Yukon's chief medical officer said Wednesday there was "good news" in the latest COVID-19 numbers for the territory — three Yukoners who earlier tested positive are now considered "recovered" from the illness.
"They are symptom-free, and they have finished their self-isolation period[s]," said Dr. Brendan Hanley, at a news conference on Wednesday.
"Once a they have cleared their symptoms and finished their time of isolation, then they are no longer infectious."
Hanley also announced a new confirmed case, however — Yukon's sixth overall. He said the person returned from Europe within the last two weeks, and were already self-isolating when symptoms began to show.
Hanley said the person is currently doing well. He also confirmed that all of Yukon's cases so far have been in Whitehorse.
"We're in a good position, with no cases outside Whitehorse, and all cases doing well."
As of Wednesday, 722 Yukoners had been tested for COVID-19, and results were still pending on 26 of those.
On Wednesday afternoon, neighbouring N.W.T. confirmed its second case of COVID-19 in the community of Inuvik.
'We are not suspending mining,' says minister
Also on Wednesday, Yukon's economic development minister, Ranj Pillai, held a news conference, where he was asked about mining activity in the territory. Some Yukon First Nations want a halt on all mining operations during the pandemic, citing concerns about mine workers travelling into and out of the territory.
Pillai called it a "complex" issue because it's not just out-of-territory workers at Yukon's mines — he says many Yukoners work in the industry too.
Watch Wednesday's news conference here:
Pillai also said Yukon's two working mines — Minto and Eagle — have taken measures to control the risk of spreading coronavirus. Anybody coming into the territory, including miners and prospectors, is required to self-isolate for 14 days, he said.
"At this point, we are not suspending mining because I am following the direction of the chief medical officer," said Minister Ranj Pillai.

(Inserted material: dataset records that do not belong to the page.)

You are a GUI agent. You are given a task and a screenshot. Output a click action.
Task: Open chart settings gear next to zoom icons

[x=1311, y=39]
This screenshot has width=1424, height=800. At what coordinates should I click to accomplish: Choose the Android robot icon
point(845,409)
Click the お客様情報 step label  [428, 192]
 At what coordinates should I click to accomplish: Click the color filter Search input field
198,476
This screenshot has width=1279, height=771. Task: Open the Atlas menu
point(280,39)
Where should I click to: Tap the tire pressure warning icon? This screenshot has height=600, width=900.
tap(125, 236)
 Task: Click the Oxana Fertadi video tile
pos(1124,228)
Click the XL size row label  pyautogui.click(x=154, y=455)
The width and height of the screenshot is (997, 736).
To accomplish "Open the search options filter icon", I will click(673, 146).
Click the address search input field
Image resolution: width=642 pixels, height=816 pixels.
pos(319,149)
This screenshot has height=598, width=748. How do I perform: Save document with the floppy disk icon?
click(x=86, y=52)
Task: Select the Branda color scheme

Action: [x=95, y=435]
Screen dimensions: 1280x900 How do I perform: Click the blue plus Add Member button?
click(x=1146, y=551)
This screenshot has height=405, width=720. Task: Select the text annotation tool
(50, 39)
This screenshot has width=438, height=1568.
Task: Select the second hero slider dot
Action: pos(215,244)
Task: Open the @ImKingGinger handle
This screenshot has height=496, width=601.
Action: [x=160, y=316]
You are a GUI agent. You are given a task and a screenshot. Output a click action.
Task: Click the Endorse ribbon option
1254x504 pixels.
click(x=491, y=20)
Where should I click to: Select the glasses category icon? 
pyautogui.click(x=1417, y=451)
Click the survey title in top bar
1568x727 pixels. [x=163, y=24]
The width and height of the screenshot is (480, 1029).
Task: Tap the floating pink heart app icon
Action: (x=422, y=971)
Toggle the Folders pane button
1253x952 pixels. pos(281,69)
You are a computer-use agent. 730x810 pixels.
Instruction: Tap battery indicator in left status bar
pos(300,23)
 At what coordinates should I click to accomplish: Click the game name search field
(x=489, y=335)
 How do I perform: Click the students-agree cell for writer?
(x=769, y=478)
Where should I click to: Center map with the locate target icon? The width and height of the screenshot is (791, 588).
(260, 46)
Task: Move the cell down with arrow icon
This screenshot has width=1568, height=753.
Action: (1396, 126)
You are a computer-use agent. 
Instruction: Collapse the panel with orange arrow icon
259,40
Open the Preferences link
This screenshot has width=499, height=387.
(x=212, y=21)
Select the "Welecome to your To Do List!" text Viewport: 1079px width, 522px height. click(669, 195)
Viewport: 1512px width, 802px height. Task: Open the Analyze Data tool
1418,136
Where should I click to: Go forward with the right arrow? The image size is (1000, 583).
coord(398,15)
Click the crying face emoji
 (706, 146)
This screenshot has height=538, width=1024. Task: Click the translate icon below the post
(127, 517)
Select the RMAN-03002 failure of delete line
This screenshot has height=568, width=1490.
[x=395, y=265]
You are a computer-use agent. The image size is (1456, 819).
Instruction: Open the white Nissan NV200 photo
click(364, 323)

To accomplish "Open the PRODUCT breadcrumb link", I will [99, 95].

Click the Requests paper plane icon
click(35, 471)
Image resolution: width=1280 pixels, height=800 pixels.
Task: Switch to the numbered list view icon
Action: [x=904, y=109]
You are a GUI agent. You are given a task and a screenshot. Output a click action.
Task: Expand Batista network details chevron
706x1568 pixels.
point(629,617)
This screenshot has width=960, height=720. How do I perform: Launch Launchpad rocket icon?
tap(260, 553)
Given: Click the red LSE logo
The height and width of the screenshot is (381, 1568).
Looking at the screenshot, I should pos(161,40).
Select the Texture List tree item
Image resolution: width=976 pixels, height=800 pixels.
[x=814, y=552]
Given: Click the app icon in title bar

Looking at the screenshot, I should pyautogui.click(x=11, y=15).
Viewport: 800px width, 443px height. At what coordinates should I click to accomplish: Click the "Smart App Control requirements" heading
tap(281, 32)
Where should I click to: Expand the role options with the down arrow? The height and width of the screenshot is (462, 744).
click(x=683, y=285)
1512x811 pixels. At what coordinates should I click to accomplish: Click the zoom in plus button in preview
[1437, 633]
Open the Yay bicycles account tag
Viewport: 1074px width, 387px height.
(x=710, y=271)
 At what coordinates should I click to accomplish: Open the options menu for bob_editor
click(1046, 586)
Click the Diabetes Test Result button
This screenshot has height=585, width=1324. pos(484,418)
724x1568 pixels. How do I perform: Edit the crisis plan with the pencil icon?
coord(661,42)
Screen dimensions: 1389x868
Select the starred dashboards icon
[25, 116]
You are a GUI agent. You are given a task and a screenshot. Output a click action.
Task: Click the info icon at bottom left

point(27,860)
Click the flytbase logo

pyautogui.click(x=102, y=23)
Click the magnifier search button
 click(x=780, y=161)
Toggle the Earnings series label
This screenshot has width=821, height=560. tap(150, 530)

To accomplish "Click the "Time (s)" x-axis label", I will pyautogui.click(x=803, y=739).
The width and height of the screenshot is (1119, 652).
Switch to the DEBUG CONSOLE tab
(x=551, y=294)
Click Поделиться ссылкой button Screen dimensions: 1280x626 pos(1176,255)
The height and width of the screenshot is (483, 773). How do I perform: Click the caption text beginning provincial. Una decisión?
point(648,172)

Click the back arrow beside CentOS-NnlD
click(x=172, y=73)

Pillai also suggested there were new measures coming "very soon" to address some of the concerns from First Nations communities about mining activity during the pandemic.
Fund for cancelled events
Pillai also announced a new government fund on Wednesday to help businesses and organizations pay the bills for large cancelled events, such as the Arctic Winter Games or the Yukon Native Hockey Tournament.
"While the loss of these large gatherings is disappointing to all Yukoners, the negative impact is especially heavy for businesses that invested in these preparations," said Pillai.
"The program will reduce some of their burden during a period that is already hurting Yukon's businesses."
Pillai said businesses and NGOs can apply for funding to cover any or all "irretrievable losses" associated with events cancelled between Mar. 7 and Jul.30.
He said the fund is only for events that were intended for more than 50 people. Businesses and organizations must first try to cancel contracts, return supplies and otherwise cut losses before applying for help.